UN CASO DI ORDINARIA FOLLIA...

Una mai debellata epidemia si espande nelle nostre società: l'incapacità di ragionare con il proprio cervello.

 

 

Quanto è pazzo, pazzo, pazzo questo nostro mondo!

 

Sempre più spaccato in due grandi emisferi contrapposti, contrastanti manifestazioni della dualità dell'essere umano che lo abita. Un Giano bi-fronte che ha di fronte a sé il futuro tecnologico sempre più a portata di mano ma che usa per le sue scelte, spesso assai poco consapevoli, i meccanismi ancestrali di un cervello di cui ignoriamo quasi completamente il funzionamento.

Come spiegare altrimenti i paradossi della società di massa, di questo mondo sempre più globalizzato culturalmente, per non dire plagiato commercialmente?

Recentemente vittima di quello straordinario meccanismo mentale che qualcuno chiama "isteria collettiva", "disturbo sociogenico di massa - mass sociogenic illness" o "effetto nocebo" è stata una delle società che forse più di tutte ha fatto della massificazione commerciale la sua filosofia di espansione: la Coca Cola.
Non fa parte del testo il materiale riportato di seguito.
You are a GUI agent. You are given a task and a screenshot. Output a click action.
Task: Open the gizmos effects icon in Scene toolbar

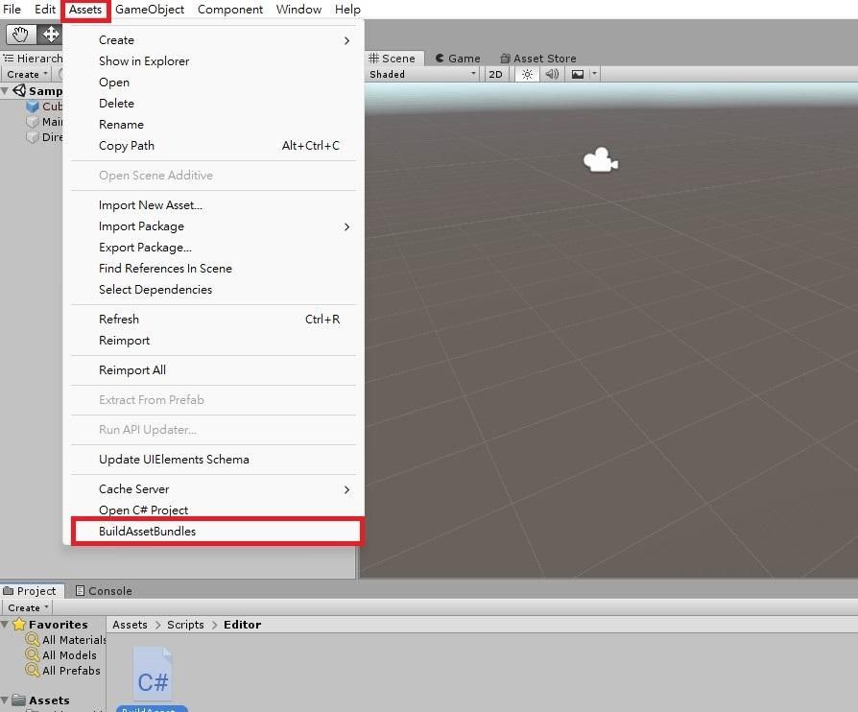580,73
A sostenerlo è uno studio dell'Università Cattolica di Lovanio che, per conto del governo belga, ha condotto un'indagine tossicologica volta a chiarire lo scandalo che ha coinvolto l'estate scorsa la multinazionale americana in Belgio: dunque, nessuna intossicazione, malori inesistenti, solo disturbi di origine psicosomatica per centinaia di persone in Belgio e Francia!
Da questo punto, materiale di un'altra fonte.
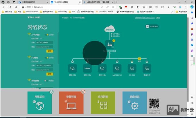
Task: Toggle the 5G network switch
Action: [46, 58]
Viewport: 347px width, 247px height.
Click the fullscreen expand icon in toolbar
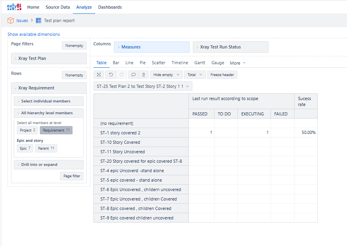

Il gruppo di ricercatori hanno illustrato le conclusioni del loro lavoro in una lettera pubblicata dall'autorevole rivista medica "The Lancet": i malesseri lamentati dai ragazzi non sono dovuti ad alcuna intossicazione riconducibile all'assunzione della bevanda. Trattasi, invece, di una reazione psicosomatica favorita dall'allarmismo dei mezzi di informazione e da una situazione di sfiducia complessiva in un Paese "sconvolto" dall'emergenza alimentare della diossina.

Secondo i ricercatori l'analisi condotta sulle bibite ha evidenziato sì un'alterazione dell'anidride carbonica e la presenza di un fungicida, ma in quantità assolutamente innocua! L'unico piccolo, trascurabile effetto (difetto?) che avrebbero prodotto queste alterazioni, è l'aver generato un odore nauseabondo tale da rendere la bibita quasi imbevibile. E basta!

Il resto è stata opera dei mass media (che, forse, la Coca Cola citerà per danni, chiedendo indennizzi multimiliardari), dell'ansia prodotta dalla diossina (forse è per questo che è così pericolosa, la diossina!) e, in qualche misura, anche dall'atteggiamento "reticente" della multinazionale di Atlanta nei primi giorni della crisi.

Ma analizziamo con ordine i fatti.

 

"Nessuna evidenza clinica o di laboratorio"

"La ragione per pensare che i ragazzi non erano in realtà stati avvelenati dalla Coca Cola - spiega al quotidiano italiano "Il Sole -24 Ore", il prof. Benoit Nemery, docente all'Università di Lovanio e coordinatore dell'indagine - è che non sono state trovate evidenze cliniche o di laboratorio che attestino l'evento (i loro sintomi erano assai deboli) e comunque non sono stati trovati agenti tossici capaci di spiegarli. Questo in realtà non significa che non sia successo nulla. Nella scuola dove si sono verificati i primi casi, molto probabilmente c'era qualcosa che non andava, la Coca Cola aveva cioé un cattivo gusto o un cattivo odore. Però, sono fermamente convinto che i ragazzi sono stati ricoverati solo perché "allarmati" in un contesto dove la crisi causata dalla diossina e l'ansia dovuta alla salubrità dei cibi, non lasciava scelta ai medici che hanno preferito non correre rischi".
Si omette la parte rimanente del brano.